Others have gone so far as to dedicate entire restaurants to the local tea. There is a chain called Green Tea that has a massive menu of all things tea. They do a marvelous duck and pork smoked with tea, as well as bread and beer flavored with the tea leaf. Broadly speaking, Hangzhou’s cuisine reflects the seasons and what is available from the land. In spring, tender bamboo shoots are a mainstay. Lotus, which grows on water, is often harvested for its starchy roots.

Duck and pork smoked with tea. Photo by Clarissa Wei

Many dishes come with backstories. Dong po pork, Duan says, is one of her personal favorites. It is a cubed piece of pork belly slow-cooked in a soy-based sauce until it turns a crimson red. It is named after a Chinese poet and scholar named Dongpo. “Hangzhou has a lot of rivers and creeks and alongside these waterways, they will grow a lot of special vegetables. A lot of our fish comes from these rivers as well, where they are cooked gently in order to let their individual flavors shine,” she says.

The most emblematic dish of the city is a river carp called xi hu cu yu, or West Lake vinegar fish, which is gently steamed with vinegar and ginger. A notable rendition is served at a famous restaurant by the lake called Lou Wai Lou, one of the most celebrated dining spots in Hangzhou, with a history of over 150 years. There, a little girl approached me and my friend as we were eating. It was toward the end of dinner service, and we were among the few people left in the restaurant.

West Lake vinegar fish. Photo by Clarissa Wei

“Hello. Are you zhongguoren?” she said, verbatim, smiling up at us.
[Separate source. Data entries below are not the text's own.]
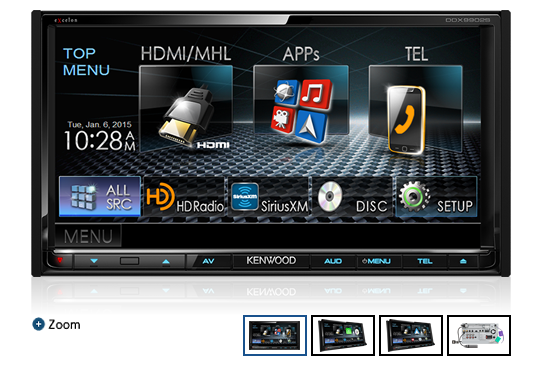Push the eject button on bezel

463,261
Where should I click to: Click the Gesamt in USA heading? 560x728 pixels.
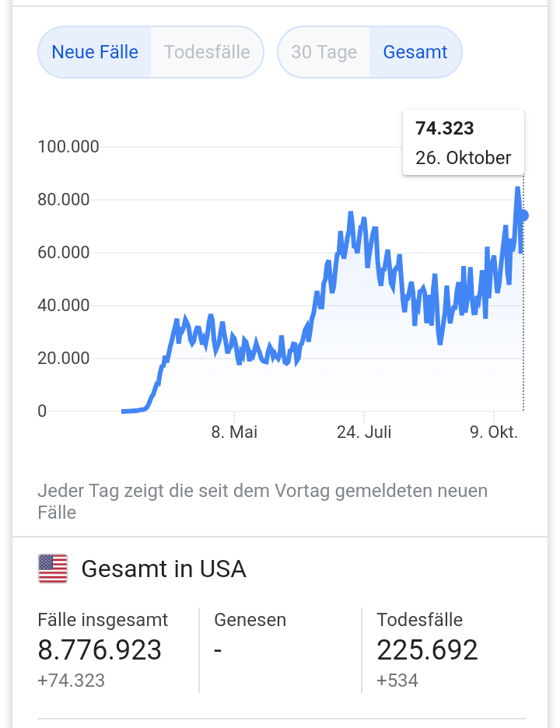(x=163, y=569)
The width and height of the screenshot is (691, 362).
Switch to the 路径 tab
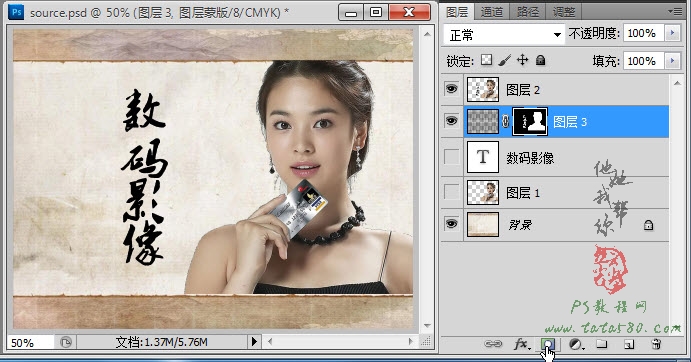tap(528, 11)
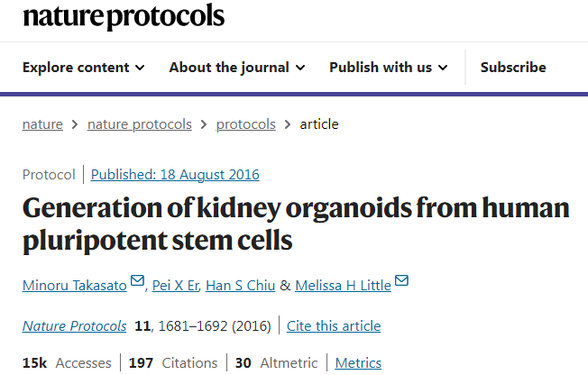Click envelope icon next to Melissa H Little
Screen dimensions: 588x375
pyautogui.click(x=401, y=281)
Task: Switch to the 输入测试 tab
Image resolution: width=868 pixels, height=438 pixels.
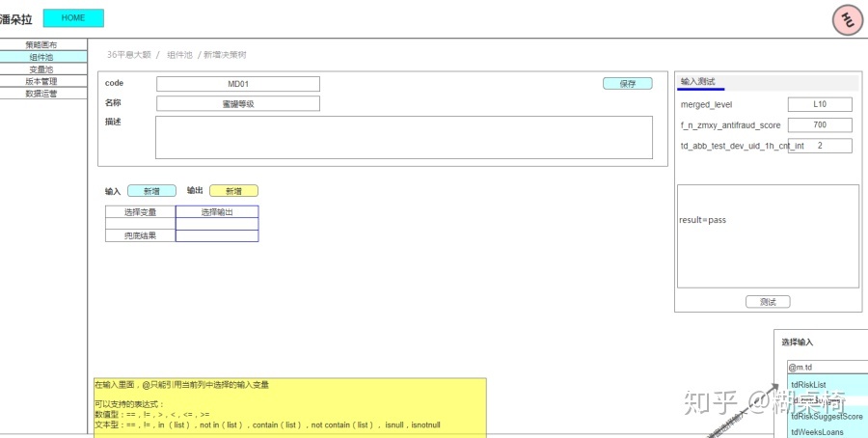Action: point(698,82)
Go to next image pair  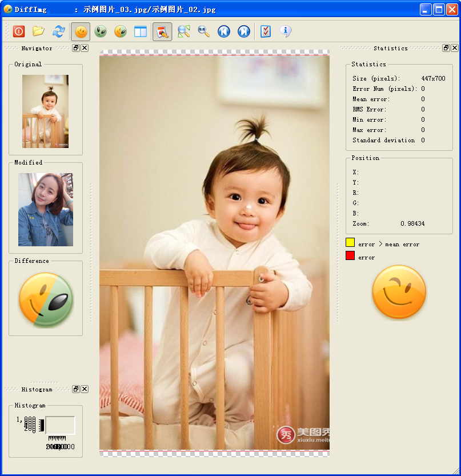click(x=244, y=31)
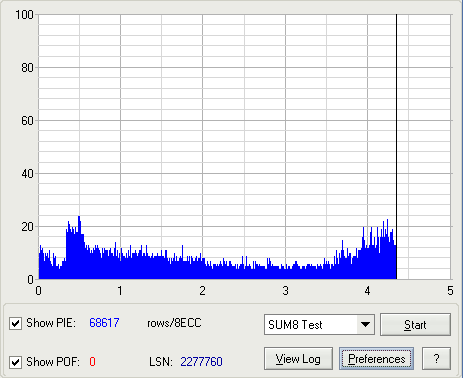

Zhongguoren means Chinese person in Mandarin. Her hands were in her pocket, and she stared up at us, wide-eyed. The waitresses, visibly amused, all stopped what they were doing to watch the scene unfold.

“Hi! Yes and no. I’m from America, but I am also from here, kind of,” I responded back in Mandarin.

She told me she had heard my friend and I speaking English and wanted to converse with us with the little English that she knew. We asked her how old she was; she was just 11.

“I love America!” she concluded, at the end of our conversation. “One day I want to visit.”

Inside a chain restaurant called Green Tea. Photo by Clarissa Wei

That interaction summed up the polarity of the city: It is entirely Chinese, but with a deep aspiration to become a city with Western characteristics. And as my friend and I left the restaurant to hail a taxi, I couldn’t help but notice a Starbucks on the same street. Hangzhou is a microcosm of China—a place where growth means more concrete and taller buildings, a place that is growing so quickly it barely has time to acknowledge its history.

Food and tea are among the few mediums left where the city’s romantic past is diligently and consistently acknowledged.

Playing a guzheng. Photo by Clarissa Wei

One snowy day, I was invited to a private gathering on the top floor of a hotel that overlooked the edges of West Lake. There, my friends plucked the strings of a guzheng (a Chinese piano) and tried our hands at calligraphy. A tea table stood at the center of the room, and as we dabbled in the arts and chatted, the staff taught us how to pour a proper cup of Longjing tea. Every tea, they told me, has its own specific ritual to match it.

The directions for Longjing tea were simple: Add the dried tea leaves into a long, tall glass and pour hot water in.

Watch the tea leaves dance! Photo by Clarissa Wei

“That’s it?” I asked. I was expecting a more complicated ceremony, like that of oolong tea and pu-erh, which uses small teapots and teacups.

“Yes,” a staff member responded, smiling. “The clear glass allows you to fully appreciate the visuals of the leaves as they unfurl. And this way, they’ll have the space to dance.”

This piece originally ran in July. We are republishing it because Hangzhou looks especially beautiful in the snow.